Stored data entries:

--- START ---

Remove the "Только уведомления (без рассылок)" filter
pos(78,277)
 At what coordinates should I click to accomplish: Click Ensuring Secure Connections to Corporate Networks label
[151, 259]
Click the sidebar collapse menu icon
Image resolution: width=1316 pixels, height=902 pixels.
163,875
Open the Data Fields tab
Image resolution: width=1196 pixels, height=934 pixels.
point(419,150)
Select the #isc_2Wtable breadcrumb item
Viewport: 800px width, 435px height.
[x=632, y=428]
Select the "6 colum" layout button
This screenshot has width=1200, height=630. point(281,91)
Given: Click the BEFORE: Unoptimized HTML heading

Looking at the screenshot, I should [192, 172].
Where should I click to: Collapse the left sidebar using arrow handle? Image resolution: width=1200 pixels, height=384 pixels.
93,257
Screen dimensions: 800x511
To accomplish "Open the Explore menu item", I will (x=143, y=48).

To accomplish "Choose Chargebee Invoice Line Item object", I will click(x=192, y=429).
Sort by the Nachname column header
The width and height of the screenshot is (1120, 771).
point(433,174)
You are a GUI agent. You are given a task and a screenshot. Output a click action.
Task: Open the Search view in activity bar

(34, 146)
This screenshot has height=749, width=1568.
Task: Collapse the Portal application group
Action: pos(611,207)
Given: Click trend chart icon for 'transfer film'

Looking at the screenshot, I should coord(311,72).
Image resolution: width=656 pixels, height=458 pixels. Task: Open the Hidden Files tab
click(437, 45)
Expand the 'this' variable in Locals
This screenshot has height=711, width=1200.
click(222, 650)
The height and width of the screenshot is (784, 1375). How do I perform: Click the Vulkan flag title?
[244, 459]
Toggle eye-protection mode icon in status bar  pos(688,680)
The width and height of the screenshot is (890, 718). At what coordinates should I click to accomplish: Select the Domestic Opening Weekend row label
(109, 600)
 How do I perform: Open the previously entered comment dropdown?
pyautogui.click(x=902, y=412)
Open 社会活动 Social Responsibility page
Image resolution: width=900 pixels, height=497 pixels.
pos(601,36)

--- END ---

With the line containing "You are a GUI" as the first and the final line of the records as the last, copy that span exactly and nothing more.

### Exercise output:
You are a GUI agent. You are given a task and a screenshot. Output a click action.
Task: Open the Search view in activity bar

(34, 146)
This screenshot has height=749, width=1568.
Task: Collapse the Portal application group
Action: pos(611,207)
Given: Click trend chart icon for 'transfer film'

Looking at the screenshot, I should coord(311,72).
Image resolution: width=656 pixels, height=458 pixels. Task: Open the Hidden Files tab
click(437, 45)
Expand the 'this' variable in Locals
This screenshot has height=711, width=1200.
click(222, 650)
The height and width of the screenshot is (784, 1375). How do I perform: Click the Vulkan flag title?
[244, 459]
Toggle eye-protection mode icon in status bar  pos(688,680)
The width and height of the screenshot is (890, 718). At what coordinates should I click to accomplish: Select the Domestic Opening Weekend row label
(109, 600)
 How do I perform: Open the previously entered comment dropdown?
pyautogui.click(x=902, y=412)
Open 社会活动 Social Responsibility page
Image resolution: width=900 pixels, height=497 pixels.
pos(601,36)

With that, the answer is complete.